→ **Input data**:
>>>>

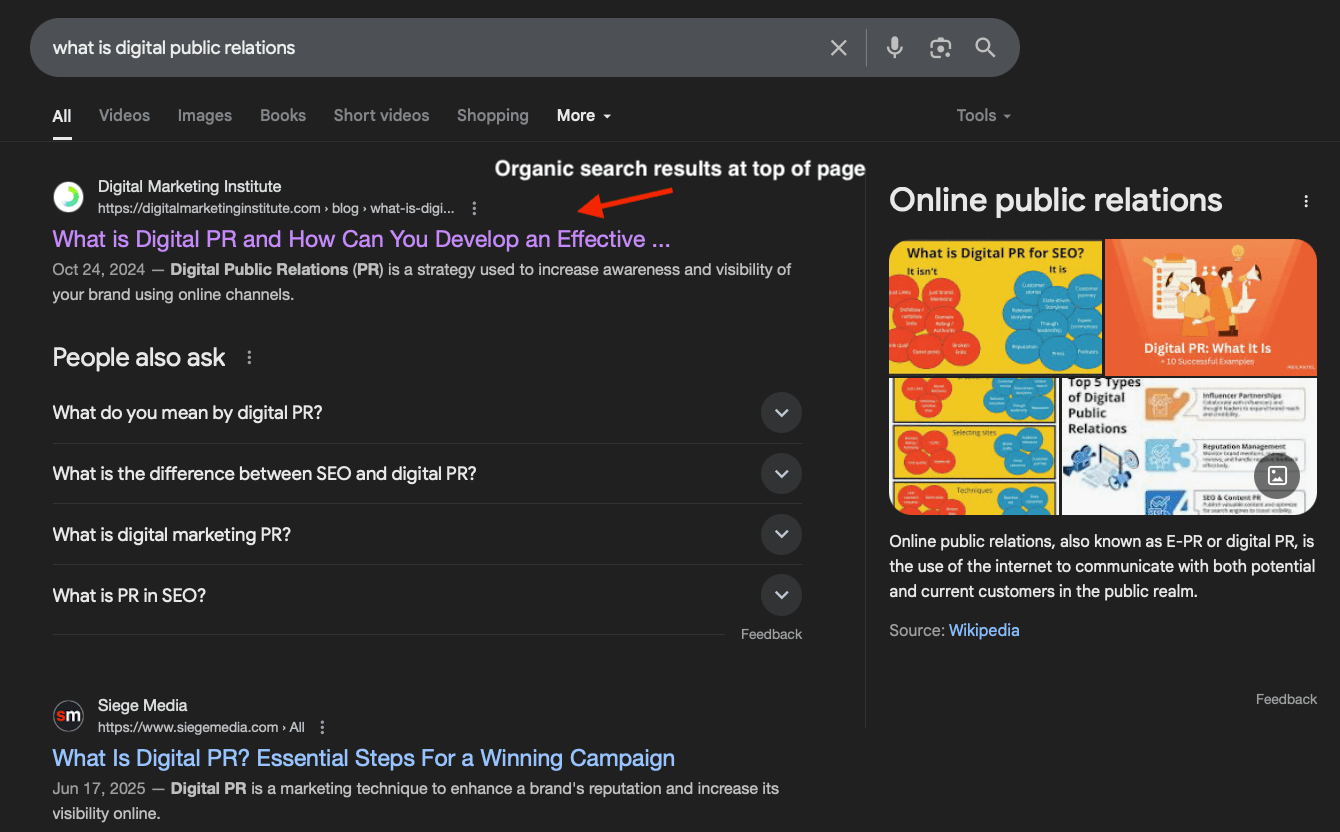Open the Wikipedia source link

tap(984, 630)
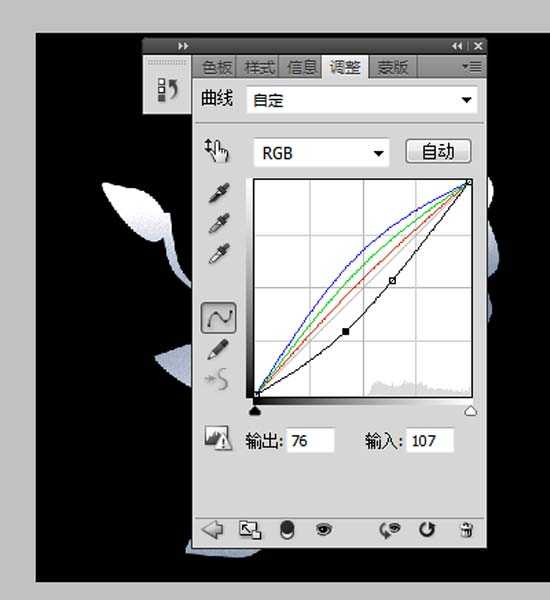Image resolution: width=550 pixels, height=600 pixels.
Task: Toggle adjustment layer visibility eye
Action: tap(324, 530)
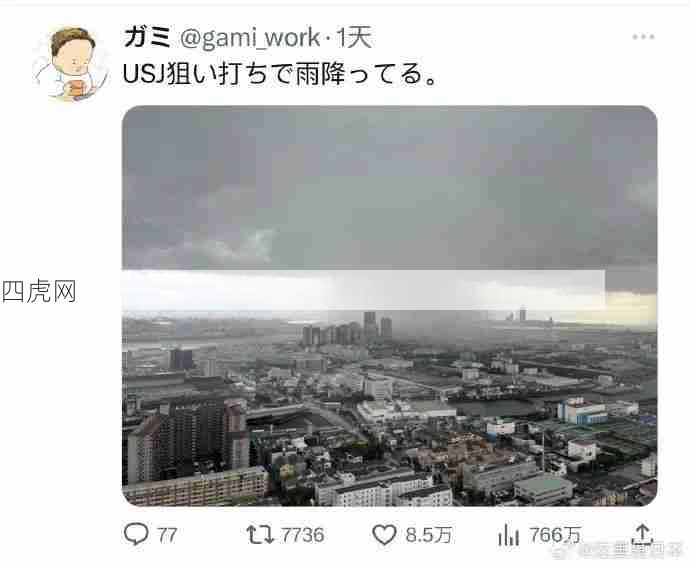Open the rainy cityscape photo

click(389, 306)
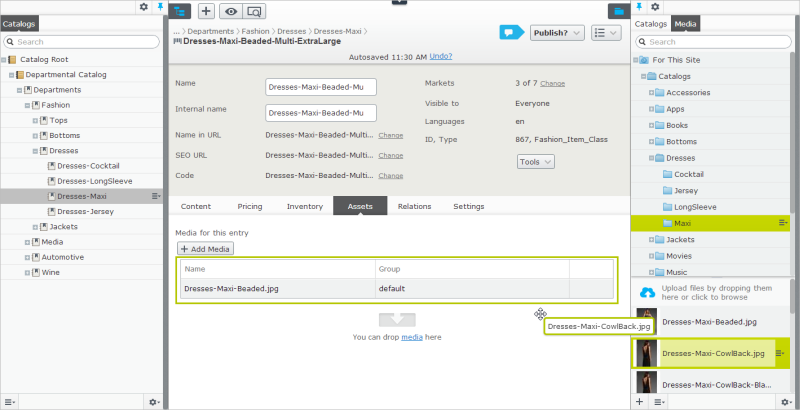Viewport: 800px width, 410px height.
Task: Click the Add Media button
Action: (x=205, y=248)
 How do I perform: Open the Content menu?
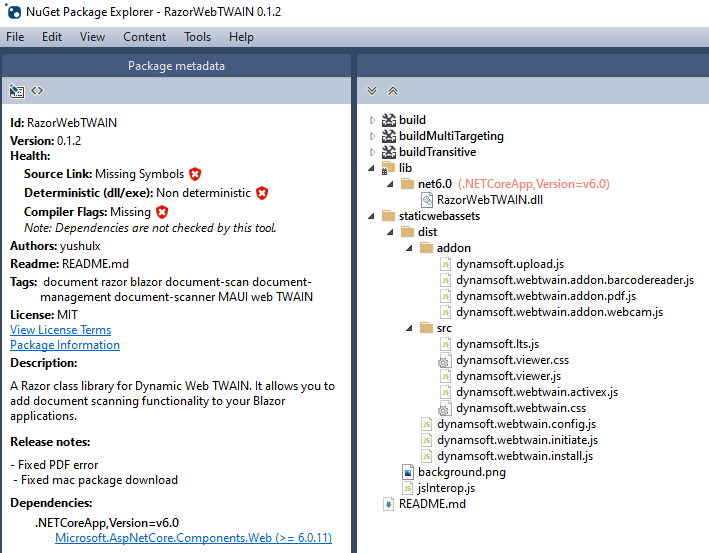[x=144, y=37]
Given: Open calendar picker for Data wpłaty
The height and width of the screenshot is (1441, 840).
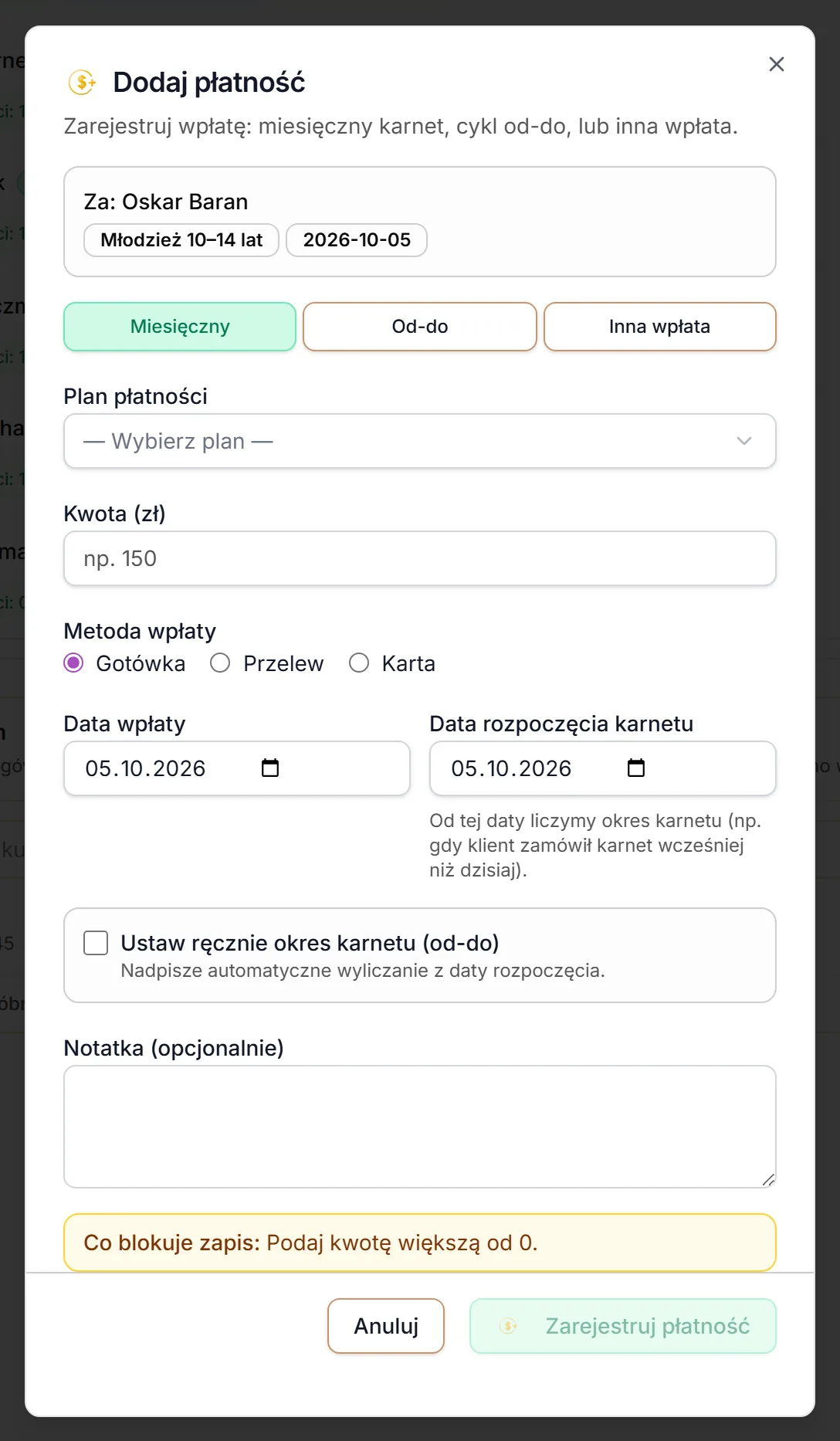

<<<<

→ **Problem to work on**: Nothing but the lines from the line with "How do I perform: Open the Content menu?" through the last line of the data above should be printed, exactly as written and without pictures.

→ **Answer to the problem**:
 How do I perform: Open the Content menu?
[x=144, y=37]
Given: Open calendar picker for Data wpłaty
The height and width of the screenshot is (1441, 840).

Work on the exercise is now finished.